■ **Text excerpt**:
»»

893.51/9–2647

The Chinese Ambassador (Koo) to the Secretary of State

The Chinese Ambassador presents his compliments to the Secretary of State and has the honor to present for the consideration of the United States Government the claim of the Chinese Government against the assets in the United States of the Russo-Asiatic Bank, a pre-Soviet joint stock bank which continued to function outside of Russia after 1917 until its failure in 1926.

The greater part of the claim of the Chinese Government, amounting to £641,794.13.3 is for funds paid to the Shanghai branch of the Russo-Asiatic Bank and transmitted to the London branch of the said bank during the period from 1917 to 1926, pursuant to the Chinese Reorganization Loan Agreement of 1913.42 It consisted of the difference between the amounts deposited by the Chinese Government in, and transmitted by the Shanghai branch of the Russo-Asiatic Bank to its London branch during that period, and the amounts disbursed by the London branch in payment of interest coupons and bond retirements in accordance with the Agreement under which the Chinese Government was obliged to provide duplicate payment of the difference.

The United States Government, as assignee of the Soviet Government under the so-called Litvinov Assignment of 1933,43 is taking steps to enforce against the New York assets of the Russo-Asiatic Bank a 1917 decree of the Soviet Government confiscating properties of that Bank. While the claim of the United States is still in litigation, it has been upheld to the exclusion of all other claims by the United States Court of Appeals for the Second Circuit, and petitions for review are now pending in the United States Supreme Court.

The Chinese Government, however, has had an interest in these assets antedating the Litvinov Assignment, which it asserted by initiating legal action in the United States prior to the Assignment. The grounds of the Chinese Government for the belief that its claim is entitled to special consideration are among others as follows:

(1)
The claim of the Chinese Government is based largely upon the payments made by it, pursuant to the Chinese Reorganization Loan [Page 1191] Agreement of 1913, to the Shanghai branch of the Russo-Asiatic Bank during the period of 1917 to 1926.
(2)

««

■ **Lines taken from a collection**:
»»

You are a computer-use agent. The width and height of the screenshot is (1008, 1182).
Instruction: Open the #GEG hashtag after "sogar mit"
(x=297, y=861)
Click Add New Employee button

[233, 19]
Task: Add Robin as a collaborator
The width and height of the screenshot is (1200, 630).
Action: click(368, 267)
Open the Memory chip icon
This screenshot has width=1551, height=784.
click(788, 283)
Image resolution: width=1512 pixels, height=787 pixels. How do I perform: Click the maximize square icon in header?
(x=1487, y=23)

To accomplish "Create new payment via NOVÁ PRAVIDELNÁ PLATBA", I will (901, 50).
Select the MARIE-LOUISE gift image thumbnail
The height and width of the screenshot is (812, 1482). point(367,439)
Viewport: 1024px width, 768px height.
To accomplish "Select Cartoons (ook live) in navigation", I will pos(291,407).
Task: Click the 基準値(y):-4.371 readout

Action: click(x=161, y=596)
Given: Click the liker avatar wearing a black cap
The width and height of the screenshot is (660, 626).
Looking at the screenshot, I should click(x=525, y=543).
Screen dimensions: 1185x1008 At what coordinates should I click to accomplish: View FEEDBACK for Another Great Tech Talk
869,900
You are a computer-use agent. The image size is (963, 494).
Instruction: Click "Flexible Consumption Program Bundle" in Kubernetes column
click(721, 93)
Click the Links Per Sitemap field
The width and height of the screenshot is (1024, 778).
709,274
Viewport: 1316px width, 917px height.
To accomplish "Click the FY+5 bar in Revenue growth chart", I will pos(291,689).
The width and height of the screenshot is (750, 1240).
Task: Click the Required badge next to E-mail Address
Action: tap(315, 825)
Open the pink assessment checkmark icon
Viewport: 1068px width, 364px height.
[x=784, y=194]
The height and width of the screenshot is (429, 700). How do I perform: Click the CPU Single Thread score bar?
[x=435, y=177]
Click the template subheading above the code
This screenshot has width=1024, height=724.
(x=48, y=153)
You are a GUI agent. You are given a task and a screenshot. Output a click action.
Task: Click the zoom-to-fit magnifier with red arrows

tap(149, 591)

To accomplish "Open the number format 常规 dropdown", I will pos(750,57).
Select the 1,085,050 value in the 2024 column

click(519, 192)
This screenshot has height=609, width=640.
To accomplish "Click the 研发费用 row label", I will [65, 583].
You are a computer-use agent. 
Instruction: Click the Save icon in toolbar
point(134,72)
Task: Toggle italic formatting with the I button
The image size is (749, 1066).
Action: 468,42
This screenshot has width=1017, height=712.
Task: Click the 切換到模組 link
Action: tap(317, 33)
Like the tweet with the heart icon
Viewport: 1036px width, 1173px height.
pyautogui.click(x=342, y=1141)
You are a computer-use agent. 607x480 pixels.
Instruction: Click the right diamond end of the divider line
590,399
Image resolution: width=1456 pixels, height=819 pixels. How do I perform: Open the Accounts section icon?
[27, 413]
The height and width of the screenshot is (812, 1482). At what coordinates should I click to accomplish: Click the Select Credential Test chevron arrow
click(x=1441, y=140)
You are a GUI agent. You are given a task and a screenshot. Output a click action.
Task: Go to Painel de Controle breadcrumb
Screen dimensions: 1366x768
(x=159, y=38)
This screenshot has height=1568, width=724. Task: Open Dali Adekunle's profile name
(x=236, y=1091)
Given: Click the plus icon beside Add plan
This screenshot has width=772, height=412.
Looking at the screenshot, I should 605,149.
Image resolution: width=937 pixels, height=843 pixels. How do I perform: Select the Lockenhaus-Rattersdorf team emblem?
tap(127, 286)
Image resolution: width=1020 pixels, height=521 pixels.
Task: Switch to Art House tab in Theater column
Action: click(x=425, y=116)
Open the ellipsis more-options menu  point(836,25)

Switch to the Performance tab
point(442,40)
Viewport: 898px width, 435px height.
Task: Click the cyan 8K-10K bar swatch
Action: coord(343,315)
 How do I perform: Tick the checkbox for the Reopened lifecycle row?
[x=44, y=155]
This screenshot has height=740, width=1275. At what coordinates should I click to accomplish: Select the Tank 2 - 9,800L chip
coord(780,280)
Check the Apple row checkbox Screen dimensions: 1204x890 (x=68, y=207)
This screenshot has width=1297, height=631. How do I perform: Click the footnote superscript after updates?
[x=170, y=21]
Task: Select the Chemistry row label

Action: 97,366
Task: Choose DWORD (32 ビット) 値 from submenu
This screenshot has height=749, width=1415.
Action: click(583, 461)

««

■ **Exercise prompt**:
Write out the whole note above on China's claim against the Russo-Asiatic Bank's assets, word for word.

■ **Solution below**:
893.51/9–2647

The Chinese Ambassador (Koo) to the Secretary of State

The Chinese Ambassador presents his compliments to the Secretary of State and has the honor to present for the consideration of the United States Government the claim of the Chinese Government against the assets in the United States of the Russo-Asiatic Bank, a pre-Soviet joint stock bank which continued to function outside of Russia after 1917 until its failure in 1926.

The greater part of the claim of the Chinese Government, amounting to £641,794.13.3 is for funds paid to the Shanghai branch of the Russo-Asiatic Bank and transmitted to the London branch of the said bank during the period from 1917 to 1926, pursuant to the Chinese Reorganization Loan Agreement of 1913.42 It consisted of the difference between the amounts deposited by the Chinese Government in, and transmitted by the Shanghai branch of the Russo-Asiatic Bank to its London branch during that period, and the amounts disbursed by the London branch in payment of interest coupons and bond retirements in accordance with the Agreement under which the Chinese Government was obliged to provide duplicate payment of the difference.

The United States Government, as assignee of the Soviet Government under the so-called Litvinov Assignment of 1933,43 is taking steps to enforce against the New York assets of the Russo-Asiatic Bank a 1917 decree of the Soviet Government confiscating properties of that Bank. While the claim of the United States is still in litigation, it has been upheld to the exclusion of all other claims by the United States Court of Appeals for the Second Circuit, and petitions for review are now pending in the United States Supreme Court.

The Chinese Government, however, has had an interest in these assets antedating the Litvinov Assignment, which it asserted by initiating legal action in the United States prior to the Assignment. The grounds of the Chinese Government for the belief that its claim is entitled to special consideration are among others as follows:

(1)
The claim of the Chinese Government is based largely upon the payments made by it, pursuant to the Chinese Reorganization Loan [Page 1191] Agreement of 1913, to the Shanghai branch of the Russo-Asiatic Bank during the period of 1917 to 1926.
(2)